This guy was an animal, and the sooner they
caught him and tossed him in some dark, lonely place for the rest of his life
the better, as far as Sean was concerned.
Pulling out his radio, he swore softly when he realized
there was no signal this far down in the garage.
Now he had to make a choice: turn around and
get
backup
or continue on and finally get a chance to
catch the bastard.
The choice was easy.
Sean slapped the radio back into its holster and pulled out
his gun. He was going to catch the killer.
He slipped past the wall, and his stomach turned as he spied
the remains of the latest victim.
There
was a sparkling gold, high heel shoe in the middle of puddle. The victim had
been a woman.
He looked at the
disemboweled remains. There was nothing he could do for her now, but her blood
was still putting off steam in the cold spring air.
So she hadn’t been dead for long. And Sean
knew that meant the killer couldn’t be too far away.
At the edge of the puddle was another, smaller, mark on the
ground. He hurried over to examine what looked like a partial footprint saved
in blood.
The track, diminishing in size
as it moved away from the crime scene, led farther into the garage.
He flicked off the safety of his gun.
He was going hunting.
He noiselessly jogged in the direction the killer’s path
led.
Moving through each new section, he
stayed close to the few remaining vehicles for cover, listening for any noise
that might convey the killer’s whereabouts.
Finally, as he moved to the last section, he heard the slow,
shuffling footsteps of the killer.
He must have been wounded
, Sean thought,
to be moving so slowly
.
He crouched low, his gun drawn, and darted
alongside a panel van parked in the far corner of the garage.

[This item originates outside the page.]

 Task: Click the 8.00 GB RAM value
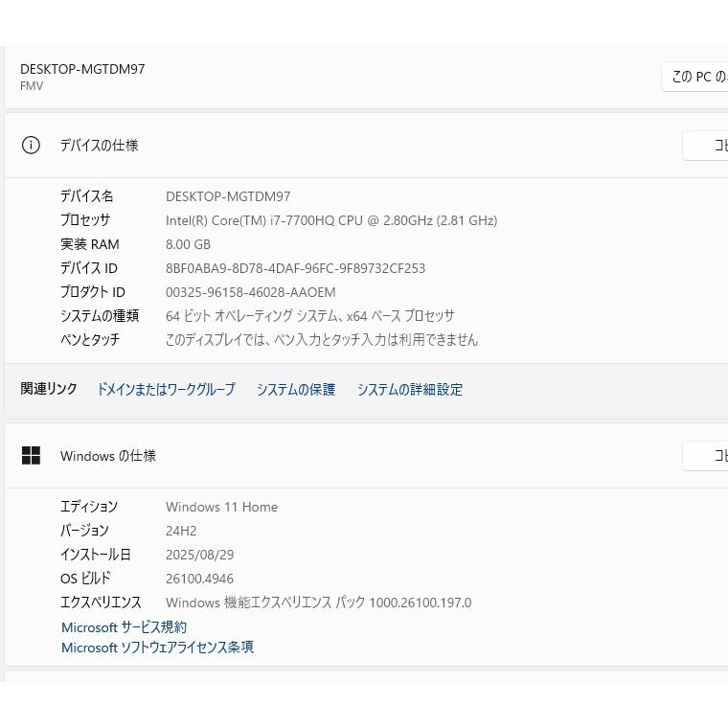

He inched his way alongside and peered
through the driver’s window into the shadowed section ahead.
He saw a shadow.
The guy was a freaking hulk!
That’s okay, the
bigger they are, the harder they fall
.
He sprinted forward.
“Police!
Freeze!” he shouted, his voice echoing throughout the garage.
Then he saw it, and his blood ran cold.
There it was.
The creature
from his nightmares.
The
bear-like monster with long claws and fanged teeth had haunted his dreams since
he’d seen it in a forest in Ireland when he was a boy.
The scars the beast had inflicted on his arm
started to burn and, for a moment, he was twelve again and terrified he was
going to die.
The creature turned and looked at him, blood, still fresh,
dripping from its teeth.
The victim’s blood.
That was all it took to bring him back to reality.
Tonight an innocent woman had been killed by
this creature, and others had died the same way.
This wasn’t Ireland, and this wasn’t some
damn enchanted forest.
This was
Chicago.
This was his city. And he
wasn’t going to let some oversized beast get away with murder.
“Hey,
Magilla
, I’m not twelve
anymore,” Sean growled through gritted teeth. “I said it once, and I’m only
going to say it one more time. Police!
Freeze!”
The creature started to lunge, and Sean lifted his gun and
shot it in the heart.
The impact knocked
it back a few feet, but it regained its footing and came at him again.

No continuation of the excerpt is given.